— Start of Stored records —

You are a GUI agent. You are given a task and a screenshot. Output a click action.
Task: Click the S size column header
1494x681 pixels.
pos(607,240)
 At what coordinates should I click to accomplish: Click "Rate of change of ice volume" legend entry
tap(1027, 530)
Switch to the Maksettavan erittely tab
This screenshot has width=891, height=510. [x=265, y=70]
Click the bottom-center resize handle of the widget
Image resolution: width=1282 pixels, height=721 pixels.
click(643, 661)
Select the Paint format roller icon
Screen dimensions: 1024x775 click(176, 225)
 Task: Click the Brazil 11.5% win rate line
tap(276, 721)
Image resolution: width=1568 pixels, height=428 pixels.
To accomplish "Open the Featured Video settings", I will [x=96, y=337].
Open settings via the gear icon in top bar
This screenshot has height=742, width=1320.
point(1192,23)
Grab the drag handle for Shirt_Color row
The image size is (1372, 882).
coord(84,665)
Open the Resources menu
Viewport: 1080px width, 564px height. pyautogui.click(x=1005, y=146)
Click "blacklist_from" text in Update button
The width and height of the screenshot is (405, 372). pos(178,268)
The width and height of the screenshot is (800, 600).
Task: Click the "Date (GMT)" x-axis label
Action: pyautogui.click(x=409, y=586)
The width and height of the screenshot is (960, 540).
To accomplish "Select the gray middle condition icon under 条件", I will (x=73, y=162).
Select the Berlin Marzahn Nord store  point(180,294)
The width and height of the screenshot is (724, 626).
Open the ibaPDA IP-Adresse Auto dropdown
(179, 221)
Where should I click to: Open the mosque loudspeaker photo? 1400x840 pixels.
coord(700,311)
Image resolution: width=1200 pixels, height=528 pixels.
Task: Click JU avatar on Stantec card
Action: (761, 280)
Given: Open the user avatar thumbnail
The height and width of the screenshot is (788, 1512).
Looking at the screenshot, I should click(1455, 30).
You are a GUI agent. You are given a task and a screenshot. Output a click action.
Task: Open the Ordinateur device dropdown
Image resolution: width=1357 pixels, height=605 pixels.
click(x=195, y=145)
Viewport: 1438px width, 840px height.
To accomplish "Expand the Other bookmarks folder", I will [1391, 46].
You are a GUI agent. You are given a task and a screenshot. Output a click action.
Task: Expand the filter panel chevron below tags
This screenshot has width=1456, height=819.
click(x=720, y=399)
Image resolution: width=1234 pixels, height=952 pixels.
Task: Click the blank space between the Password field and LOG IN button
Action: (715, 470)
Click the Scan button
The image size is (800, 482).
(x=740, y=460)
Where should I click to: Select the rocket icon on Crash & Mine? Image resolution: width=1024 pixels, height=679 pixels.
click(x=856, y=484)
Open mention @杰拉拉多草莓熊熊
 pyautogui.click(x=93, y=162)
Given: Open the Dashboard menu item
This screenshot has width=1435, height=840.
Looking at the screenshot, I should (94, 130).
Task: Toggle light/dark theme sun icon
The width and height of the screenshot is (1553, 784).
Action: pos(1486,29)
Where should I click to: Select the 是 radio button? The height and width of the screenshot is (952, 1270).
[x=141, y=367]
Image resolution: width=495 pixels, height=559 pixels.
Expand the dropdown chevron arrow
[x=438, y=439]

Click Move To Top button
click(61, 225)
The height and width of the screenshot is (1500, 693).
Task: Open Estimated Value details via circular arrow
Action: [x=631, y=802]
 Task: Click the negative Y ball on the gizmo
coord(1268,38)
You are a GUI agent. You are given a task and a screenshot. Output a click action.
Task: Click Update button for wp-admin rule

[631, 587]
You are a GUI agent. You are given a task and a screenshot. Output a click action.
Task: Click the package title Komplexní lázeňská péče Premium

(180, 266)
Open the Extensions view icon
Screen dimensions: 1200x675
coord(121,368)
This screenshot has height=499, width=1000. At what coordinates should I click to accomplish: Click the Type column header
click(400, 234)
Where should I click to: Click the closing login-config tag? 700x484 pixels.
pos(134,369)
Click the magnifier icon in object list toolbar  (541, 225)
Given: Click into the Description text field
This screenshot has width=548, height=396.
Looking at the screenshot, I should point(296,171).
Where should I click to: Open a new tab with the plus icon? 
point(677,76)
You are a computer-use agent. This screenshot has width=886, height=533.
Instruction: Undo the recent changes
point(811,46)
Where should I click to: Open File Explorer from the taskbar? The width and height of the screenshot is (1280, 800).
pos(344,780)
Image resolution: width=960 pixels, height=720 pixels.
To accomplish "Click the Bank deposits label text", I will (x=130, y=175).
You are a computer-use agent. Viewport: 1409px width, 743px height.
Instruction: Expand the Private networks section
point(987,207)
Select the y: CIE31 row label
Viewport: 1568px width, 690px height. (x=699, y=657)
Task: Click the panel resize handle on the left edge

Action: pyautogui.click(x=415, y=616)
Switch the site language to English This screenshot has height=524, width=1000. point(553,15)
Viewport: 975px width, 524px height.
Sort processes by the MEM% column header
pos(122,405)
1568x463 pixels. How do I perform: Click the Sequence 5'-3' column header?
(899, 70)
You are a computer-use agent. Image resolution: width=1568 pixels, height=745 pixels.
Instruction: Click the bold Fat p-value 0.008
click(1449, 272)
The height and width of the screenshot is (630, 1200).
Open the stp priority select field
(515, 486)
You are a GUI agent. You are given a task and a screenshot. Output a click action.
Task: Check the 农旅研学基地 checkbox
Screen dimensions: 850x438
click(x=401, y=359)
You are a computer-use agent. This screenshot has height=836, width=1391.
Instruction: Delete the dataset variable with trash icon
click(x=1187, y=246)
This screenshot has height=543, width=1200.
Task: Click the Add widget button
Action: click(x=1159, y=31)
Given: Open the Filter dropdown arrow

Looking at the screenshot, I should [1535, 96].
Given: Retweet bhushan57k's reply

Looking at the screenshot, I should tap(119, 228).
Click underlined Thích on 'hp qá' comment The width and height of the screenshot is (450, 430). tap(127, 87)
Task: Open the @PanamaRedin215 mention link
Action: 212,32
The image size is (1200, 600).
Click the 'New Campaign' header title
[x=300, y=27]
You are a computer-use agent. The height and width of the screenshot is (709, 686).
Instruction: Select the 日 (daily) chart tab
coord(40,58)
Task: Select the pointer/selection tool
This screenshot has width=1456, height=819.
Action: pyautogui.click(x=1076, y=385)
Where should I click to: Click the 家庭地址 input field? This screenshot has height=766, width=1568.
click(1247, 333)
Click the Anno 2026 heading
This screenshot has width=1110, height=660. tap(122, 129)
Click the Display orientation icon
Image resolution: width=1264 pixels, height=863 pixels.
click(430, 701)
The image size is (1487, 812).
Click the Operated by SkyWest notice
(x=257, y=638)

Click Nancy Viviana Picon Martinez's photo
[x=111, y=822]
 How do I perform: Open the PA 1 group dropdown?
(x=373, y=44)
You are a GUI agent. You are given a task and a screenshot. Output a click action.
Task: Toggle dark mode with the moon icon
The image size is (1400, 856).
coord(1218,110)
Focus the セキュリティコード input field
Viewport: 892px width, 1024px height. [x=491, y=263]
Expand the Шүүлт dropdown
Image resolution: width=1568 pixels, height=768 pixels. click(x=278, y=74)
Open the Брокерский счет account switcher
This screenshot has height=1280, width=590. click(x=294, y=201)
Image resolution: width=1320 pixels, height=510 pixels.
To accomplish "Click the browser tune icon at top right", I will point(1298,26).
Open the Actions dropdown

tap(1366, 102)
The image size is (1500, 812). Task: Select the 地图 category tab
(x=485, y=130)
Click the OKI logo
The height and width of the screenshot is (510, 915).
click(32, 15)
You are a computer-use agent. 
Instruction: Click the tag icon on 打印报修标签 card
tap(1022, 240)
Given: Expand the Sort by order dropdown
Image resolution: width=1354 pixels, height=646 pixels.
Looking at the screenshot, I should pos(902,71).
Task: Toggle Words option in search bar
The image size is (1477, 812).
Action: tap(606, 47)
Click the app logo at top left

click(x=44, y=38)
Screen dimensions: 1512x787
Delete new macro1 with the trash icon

— End of Stored records —

Stated goal
Can you rewrite the part of the records above that opens with their first line and closes with the line containing "Looking at the screenshot, I should click(1455, 30).", with both ends included, as a JSON list of strings holding one string per line and leaving out blank lines?

Exercise output
[
  "You are a GUI agent. You are given a task and a screenshot. Output a click action.",
  "Task: Click the S size column header",
  "1494x681 pixels.",
  "pos(607,240)",
  " At what coordinates should I click to accomplish: Click \"Rate of change of ice volume\" legend entry",
  "tap(1027, 530)",
  "Switch to the Maksettavan erittely tab",
  "This screenshot has width=891, height=510. [x=265, y=70]",
  "Click the bottom-center resize handle of the widget",
  "Image resolution: width=1282 pixels, height=721 pixels.",
  "click(643, 661)",
  "Select the Paint format roller icon",
  "Screen dimensions: 1024x775 click(176, 225)",
  " Task: Click the Brazil 11.5% win rate line",
  "tap(276, 721)",
  "Image resolution: width=1568 pixels, height=428 pixels.",
  "To accomplish \"Open the Featured Video settings\", I will [x=96, y=337].",
  "Open settings via the gear icon in top bar",
  "This screenshot has height=742, width=1320.",
  "point(1192,23)",
  "Grab the drag handle for Shirt_Color row",
  "The image size is (1372, 882).",
  "coord(84,665)",
  "Open the Resources menu",
  "Viewport: 1080px width, 564px height. pyautogui.click(x=1005, y=146)",
  "Click \"blacklist_from\" text in Update button",
  "The width and height of the screenshot is (405, 372). pos(178,268)",
  "The width and height of the screenshot is (800, 600).",
  "Task: Click the \"Date (GMT)\" x-axis label",
  "Action: pyautogui.click(x=409, y=586)",
  "The width and height of the screenshot is (960, 540).",
  "To accomplish \"Select the gray middle condition icon under 条件\", I will (x=73, y=162).",
  "Select the Berlin Marzahn Nord store  point(180,294)",
  "The width and height of the screenshot is (724, 626).",
  "Open the ibaPDA IP-Adresse Auto dropdown",
  "(179, 221)",
  "Where should I click to: Open the mosque loudspeaker photo? 1400x840 pixels.",
  "coord(700,311)",
  "Image resolution: width=1200 pixels, height=528 pixels.",
  "Task: Click JU avatar on Stantec card",
  "Action: (761, 280)",
  "Given: Open the user avatar thumbnail",
  "The height and width of the screenshot is (788, 1512).",
  "Looking at the screenshot, I should click(1455, 30)."
]